*Problem to solve:* Of all the lines in the material, count those containing the string "This" and write only the resulting number.

*Supplied entries:*
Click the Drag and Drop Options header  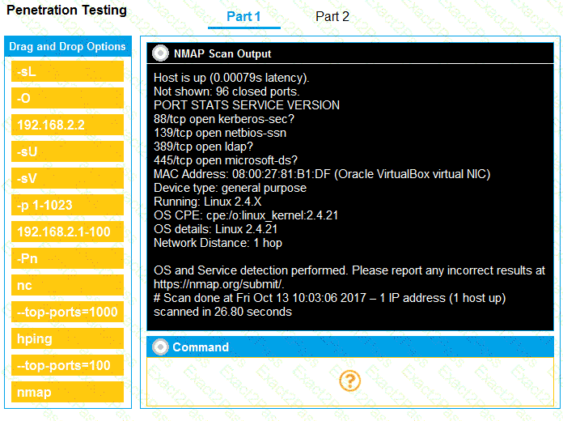coord(68,47)
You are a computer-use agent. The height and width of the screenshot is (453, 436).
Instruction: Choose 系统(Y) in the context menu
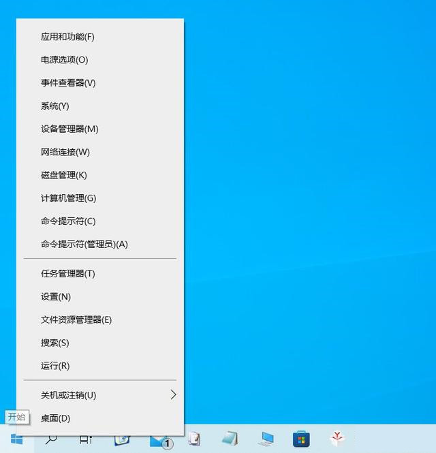click(55, 106)
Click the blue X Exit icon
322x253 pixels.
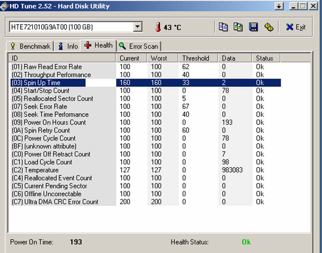point(290,27)

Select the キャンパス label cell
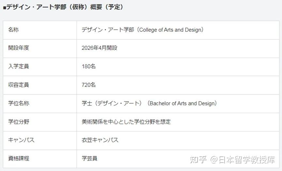[x=21, y=140]
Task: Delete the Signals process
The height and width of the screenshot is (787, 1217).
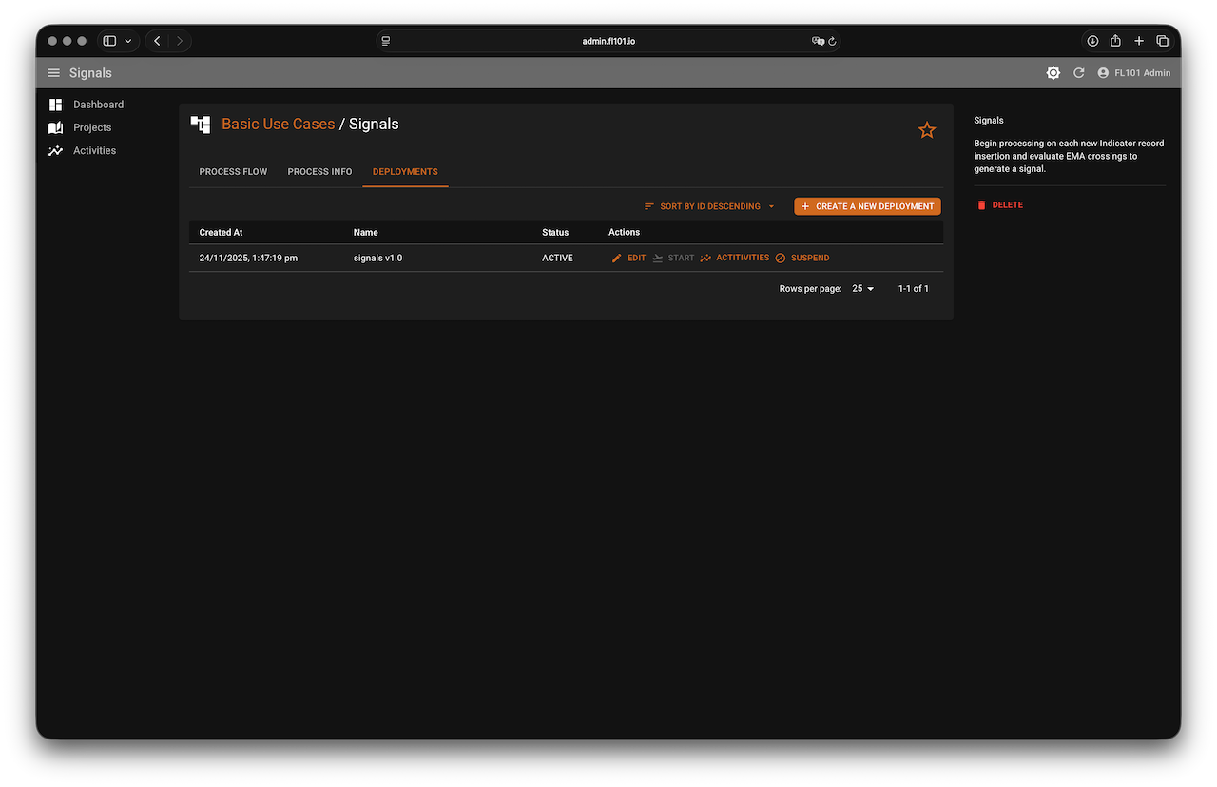Action: click(x=999, y=205)
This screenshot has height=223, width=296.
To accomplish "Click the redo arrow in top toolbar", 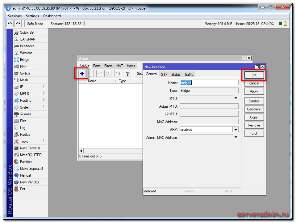I will point(18,24).
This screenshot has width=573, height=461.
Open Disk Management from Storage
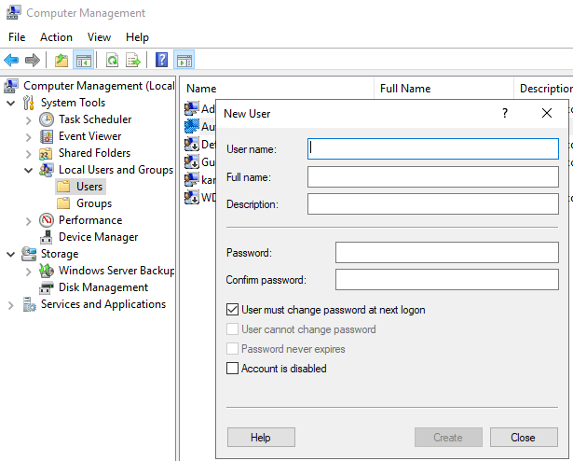(x=102, y=287)
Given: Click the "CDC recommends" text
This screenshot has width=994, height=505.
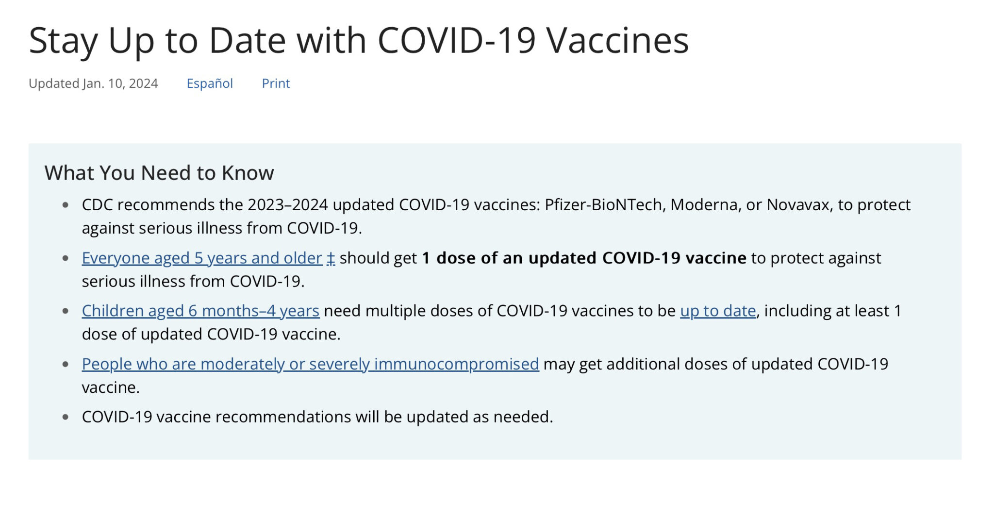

*Exercise answer:* 3